La Chiesa cattolica ha il suo 267° pontefice. L’ha comunicato al mondo la fumata bianca 18:08. Si tratta del primo americano della storia: Robert Francis Prevost, 69 anni. E tra le tante cose che potremmo dire di lui - che si è affacciato sul Piazza San Pietro ripetendo più volte la parola «pace» -, come Timone decidiamo oggi di partire dalla più semplice: il nome. Ora, «Francesco», il nome scelto da Jorge Mario Bergoglio, fu molto più di un nome. A suo modo, fu un marchio: un segno di rottura con il passato - non c’era mai stato un Papa chiamato così - e anche un programma rispetto ai suoi dodici anni di pontificato.
Invece Robert Francis Prevost, pur onorando - e citando - il suo predecessore al soglio petrino, ha scelto un nome che si inserisce nel solco della tradizione della Chiesa: quello di Leone. Un nome che significa tante cose: Leone I fermò i barbari di Attila e confermò Roma come centro del cristianesimo; Leone X scomunicò Martin Lutero; Leone XIII fu iniziatore della Dottrina Sociale della Chiesa con la Rerum Novarum e zelantissimo nemico della Massoneria con diverse encicliche, su tutte la Humanum Genus. Per questo, per quante valutazioni, ricerche si possano fare in questo momento - per quanto possano contare le prime impressioni (ciascuno ha la propria) - il primo dato certo è che Papa Prevost ha scelto di richiamarsi in modo forte alla tradizione della Chiesa.
Certo, non sono mancati richiami alla «Chiesa sinodale» di Papa Francesco, nel primo affaccio di Leone XIV. Ed è altresì vero come nella biografia di questo cardinale americano non mancano forti elementi di sintonia con quella che potrebbe apparire, usando una categoria abusata e generica, una agenda progressista. Tuttavia, in Rete già emergono spunti che sembrano andare, se non in una direzione opposta, quanto meno non così schierata. Per esempio - anche sorvolando sul non trascurabile elemento dell’Ave Maria che ha fatto recitare a tutti i fedeli, impartendo la benedizione - , c’è chi ha fatto notare come pur onorando Francesco, ci sono alcuni dubbi sul sostegno effettivo di Prevost ai diritti Lgbt, che non è mai stato estremo.

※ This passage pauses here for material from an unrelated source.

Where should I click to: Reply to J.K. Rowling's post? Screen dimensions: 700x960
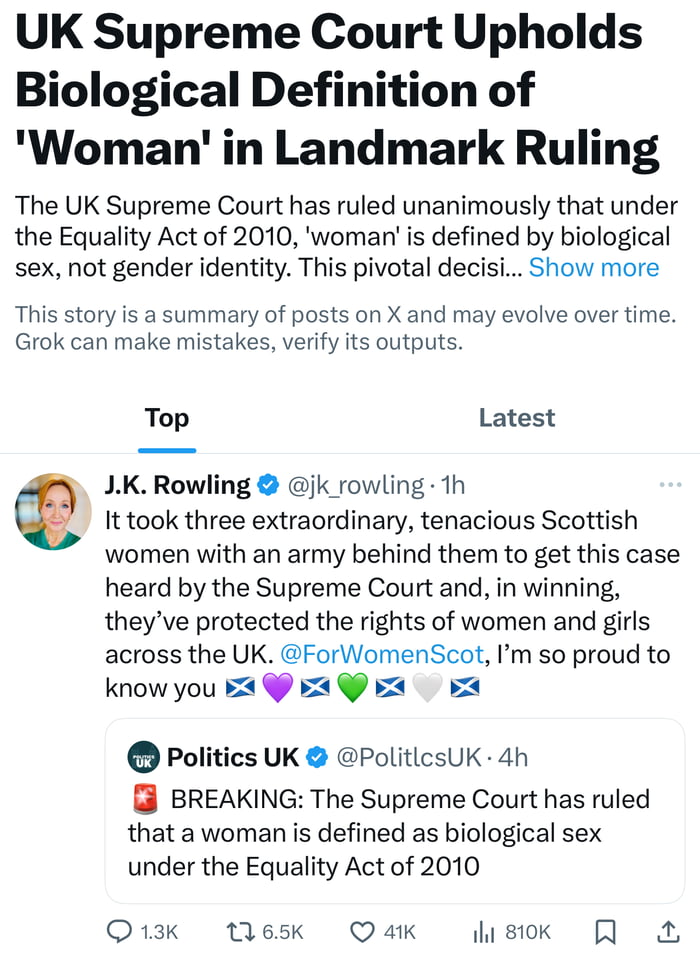tap(119, 931)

Nel passato del nuovo pontefice, infatti, troviamo anche prese di posizione che vanno in direzione totalmente opposta. Per esempio, nel 2012, durante un incontro di vescovi, Prevost si era «lamentato del fatto che i media occidentali e la cultura popolare fomentassero simpatia per credenze e pratiche in contrasto con il Vangelo», secondo quanto ha riportato il New York Times. In tale circostanza, il futuro pontefice aveva menzionato specificamente lo «stile di vita omosessuale» e le «famiglie alternative composte da partner dello stesso sesso e dai loro figli adottivi». Non è tutto.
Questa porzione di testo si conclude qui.